[Collected data]
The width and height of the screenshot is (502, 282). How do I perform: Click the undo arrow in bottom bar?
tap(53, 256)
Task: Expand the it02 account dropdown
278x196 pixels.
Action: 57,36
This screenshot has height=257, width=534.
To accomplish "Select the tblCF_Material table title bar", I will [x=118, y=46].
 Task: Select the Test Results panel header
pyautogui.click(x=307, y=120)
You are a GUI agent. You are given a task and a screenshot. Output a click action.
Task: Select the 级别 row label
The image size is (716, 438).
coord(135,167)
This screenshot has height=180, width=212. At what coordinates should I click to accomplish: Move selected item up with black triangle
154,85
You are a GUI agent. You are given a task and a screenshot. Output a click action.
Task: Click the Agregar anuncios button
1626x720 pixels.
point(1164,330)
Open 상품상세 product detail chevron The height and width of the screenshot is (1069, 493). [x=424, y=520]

---

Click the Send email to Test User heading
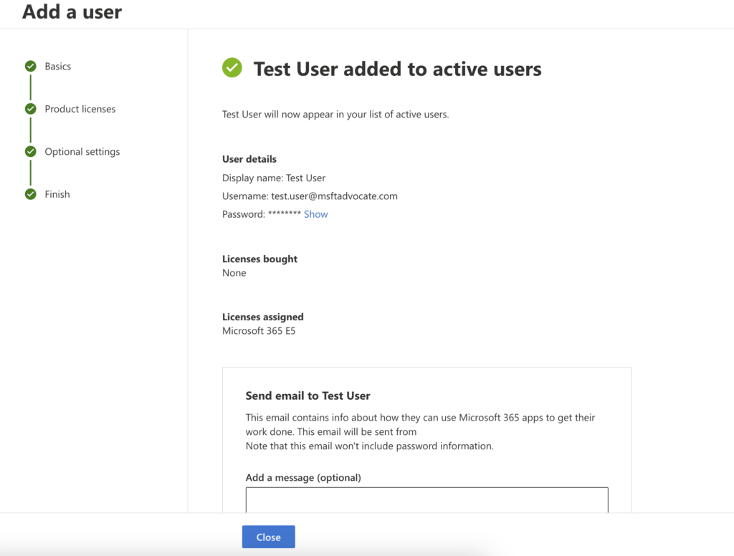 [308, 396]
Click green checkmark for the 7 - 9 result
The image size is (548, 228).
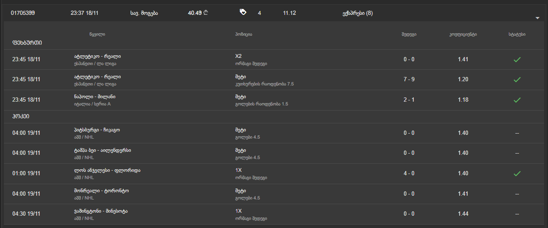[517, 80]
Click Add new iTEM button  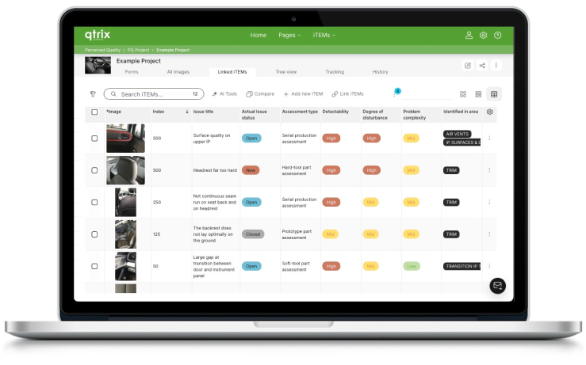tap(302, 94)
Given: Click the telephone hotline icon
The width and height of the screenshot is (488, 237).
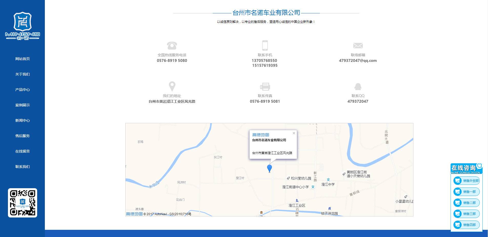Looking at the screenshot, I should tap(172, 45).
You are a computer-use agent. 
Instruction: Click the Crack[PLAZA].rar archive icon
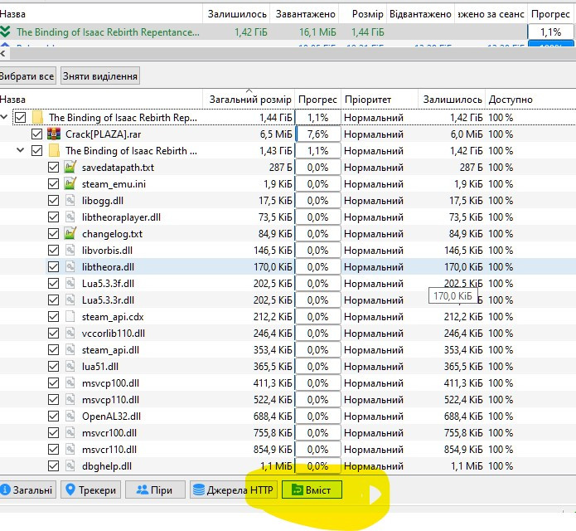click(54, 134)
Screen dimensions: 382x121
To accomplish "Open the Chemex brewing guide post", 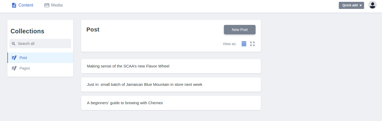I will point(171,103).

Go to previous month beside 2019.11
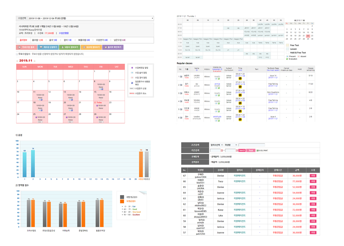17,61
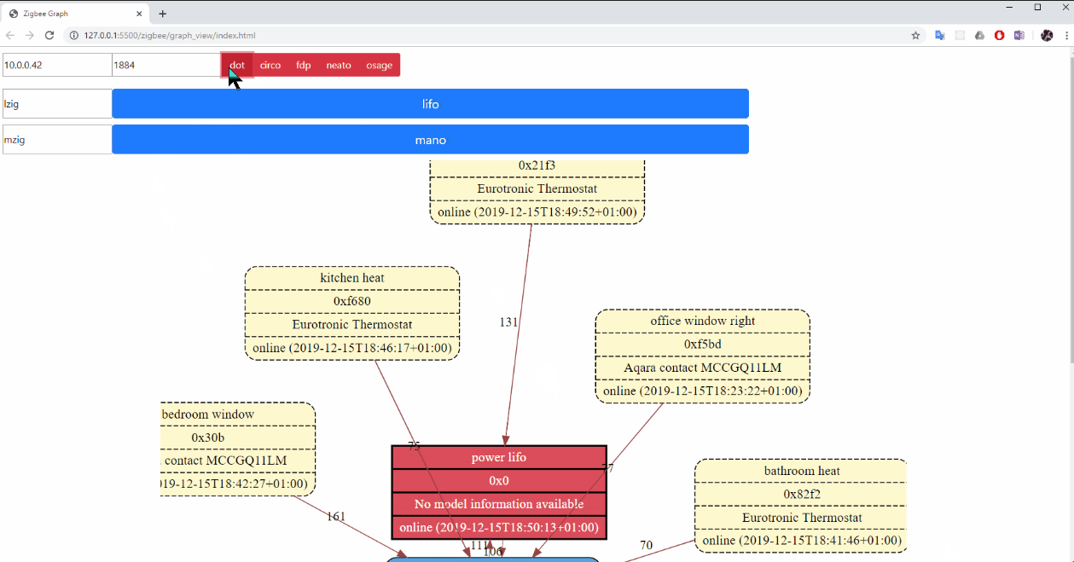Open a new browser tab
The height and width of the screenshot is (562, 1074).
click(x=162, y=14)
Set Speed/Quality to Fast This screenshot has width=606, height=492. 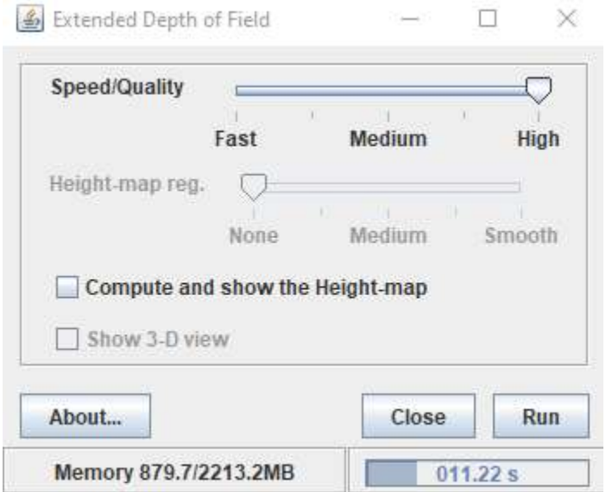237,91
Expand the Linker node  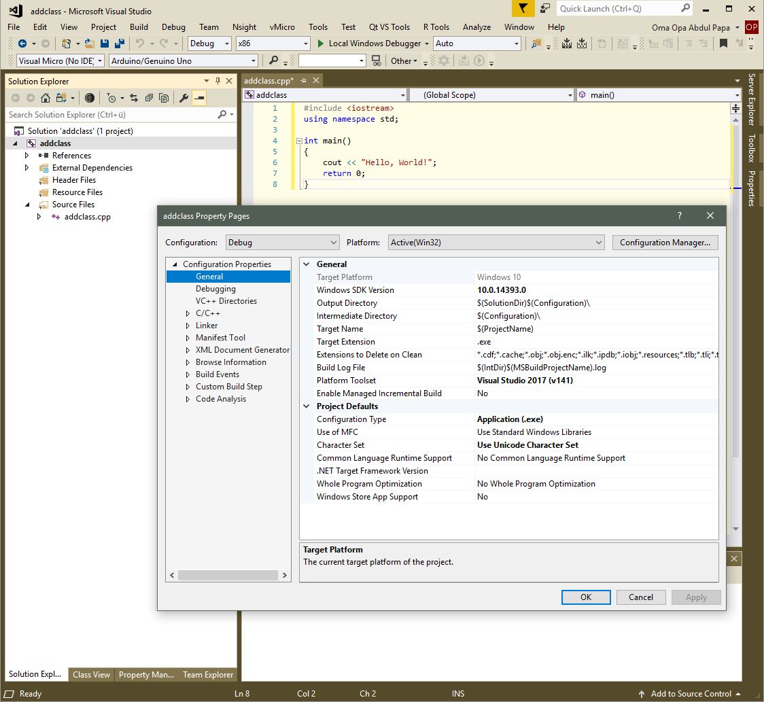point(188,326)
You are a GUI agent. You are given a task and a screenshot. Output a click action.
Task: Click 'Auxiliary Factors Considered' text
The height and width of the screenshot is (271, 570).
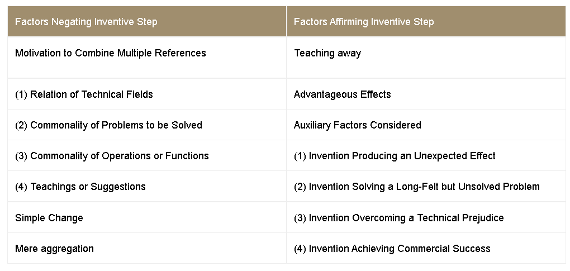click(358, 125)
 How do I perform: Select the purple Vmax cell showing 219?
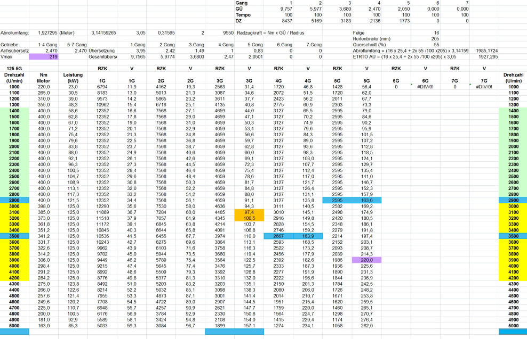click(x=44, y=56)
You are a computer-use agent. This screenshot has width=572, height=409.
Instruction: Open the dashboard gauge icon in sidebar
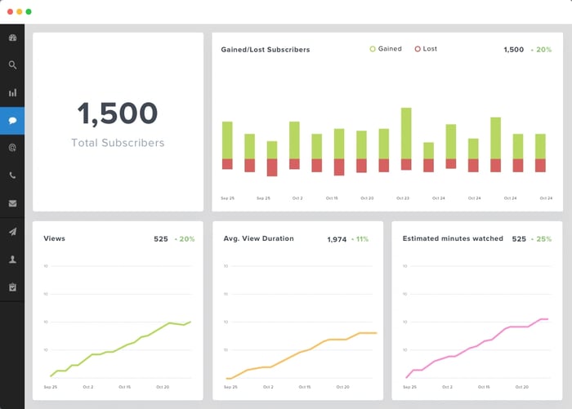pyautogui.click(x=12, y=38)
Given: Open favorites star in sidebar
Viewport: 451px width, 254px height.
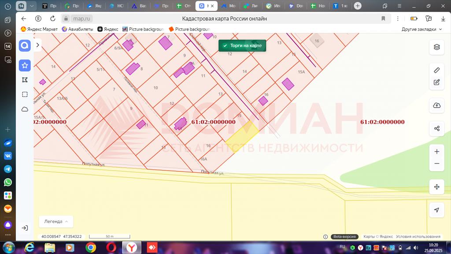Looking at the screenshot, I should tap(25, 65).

> _Work item_
Nothing but the lines above, starting at the line that contains "The height and width of the screenshot is (271, 570)." and ending at the line that contains "Given: Open favorites star in sidebar", should be given again, exactly and without the pictures.

> _Answer to the problem_
The height and width of the screenshot is (271, 570).
click(358, 125)
 How do I perform: Select the purple Vmax cell showing 219?
click(x=44, y=56)
You are a computer-use agent. This screenshot has width=572, height=409.
Instruction: Open the dashboard gauge icon in sidebar
pyautogui.click(x=12, y=38)
Given: Open favorites star in sidebar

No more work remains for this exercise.